When the imperialist nations of Europe sought their riches, they first headed to the West and East Indies, exploiting the indigenous and ransacking the lands of their abundant wealth. They were profitable for many generations until revolutions ignited throughout the continents, and what became large cash grabs slowly evanesced from the grips of the imperialist powers. However, they always had the unknown depths of the African continent. Where they had settled and procured markets along the safe coasts of these nations, vast riches awaited in the form of raw resources. Africa was the next great economic frontier, and it was subjugated and harnessed for centuries when the Europeans developed the technologies to conquer and pacify adequately.

Nevertheless, to this day, Africa still stands as a great economic frontier — not exclusively in raw material excavation, but also in the real estate market.
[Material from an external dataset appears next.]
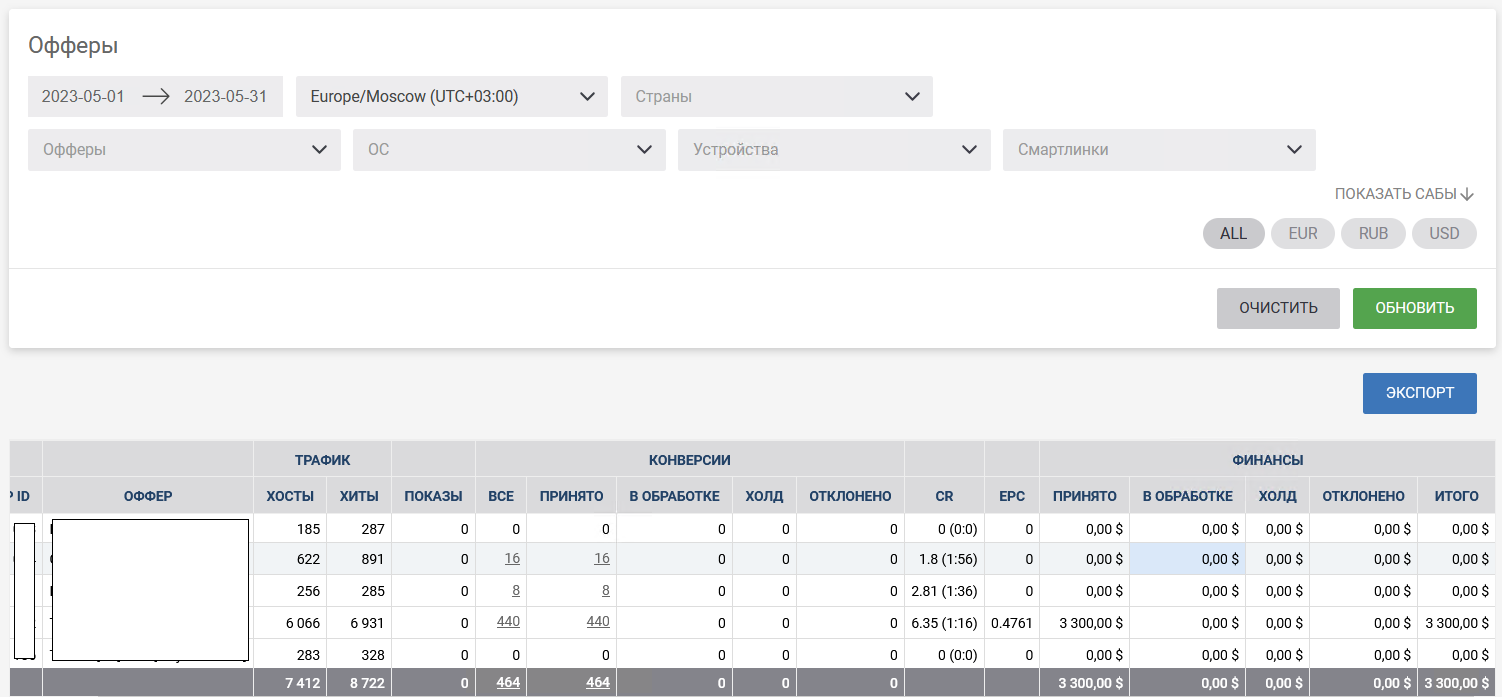The height and width of the screenshot is (697, 1502).
Task: Click the Показать сабы expander arrow
Action: (x=1467, y=194)
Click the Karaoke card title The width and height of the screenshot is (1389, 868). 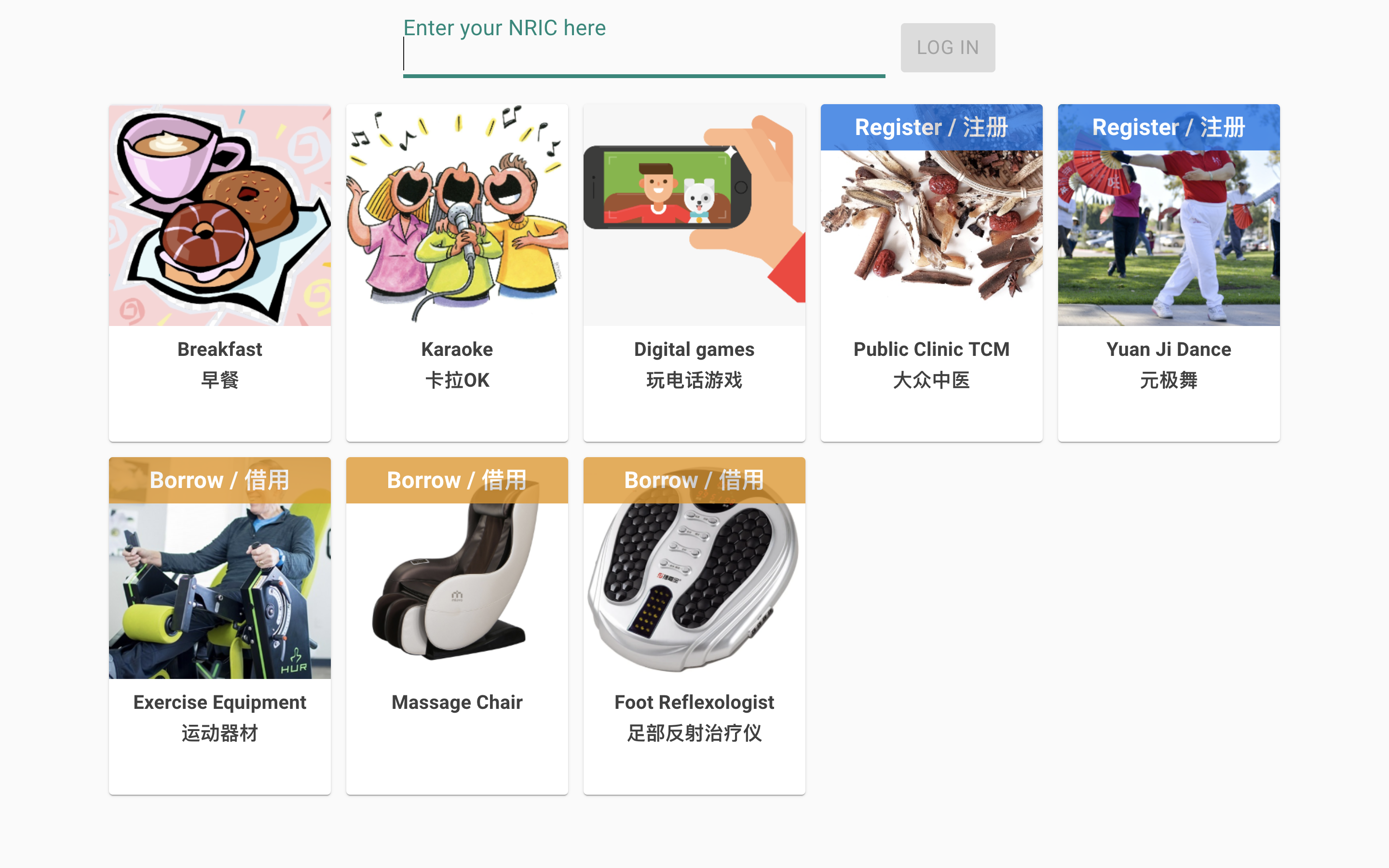pos(457,349)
It is then imperative to wonder why the developed conglomerates looking to make lucrative payouts in emerging markets have not touched the African continent. And Africa is surely a lucrative market — out of the 10 top growing GDPs in the world in 2011, six were African nations. Also indicating a prospective corporate turnout is the supply and demand relationship of real estate. At a panel discussion I attended on the topic, where corporate directors of Africa-involved corporations relayed the situation, the speakers indicated the units of demand exceed 100 million but are only being matched with a supply rate of 100 thousand. African populations are also rapidly urbanizing, so if anything the demand will continue to grow as urban property begins to sprawl. As demand increases, there will need to be an entity to provide this market. Whoever is able to do so properly will make out like bandits, as one of the directors stated. This assumption mainly follows the trend of Gold Coast and northern African nations in particular, as Southern African nations are rather different.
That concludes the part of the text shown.